Africa-Press – Congo Kinshasa. L’entreprise américaine KoBold Metals n’a pas encore obtenu l’accès aux archives géologiques congolaises conservées en Belgique, malgré l’accord signé en 2025 avec le gouvernement de la RDC en vue de leur numérisation, révèle le Financial Times.
Selon le média britannique, ces millions de documents, datant de l’époque coloniale et conservés au Musée royal de l’Afrique centrale à Tervuren, renferment des données stratégiques sur le sous-sol congolais. KoBold, qui recourt à l’intelligence artificielle pour la prospection minière, devait procéder à leur digitalisation afin de soutenir l’exploration des minerais critiques.

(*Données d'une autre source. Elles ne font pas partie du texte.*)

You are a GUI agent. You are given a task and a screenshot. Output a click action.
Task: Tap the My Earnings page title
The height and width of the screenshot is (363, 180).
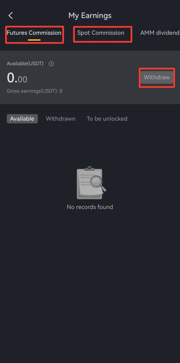pyautogui.click(x=90, y=15)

Toutefois, les autorités belges refusent d’accorder un accès exclusif à une entreprise privée étrangère avec laquelle elles n’entretiennent aucun lien contractuel. Elles rappellent que ces archives constituent des fonds publics fédéraux et précisent privilégier un programme de numérisation financé par l’Union européenne, prévoyant une transmission progressive des copies à la RDC.
D’après plusieurs observateurs, ce blocage met en lumière l’importance stratégique des données géologiques dans un contexte de compétition mondiale accrue pour les ressources minières. Il ravive également les tensions postcoloniales liées au contrôle des archives en lien avec l’histoire et les richesses du Congo.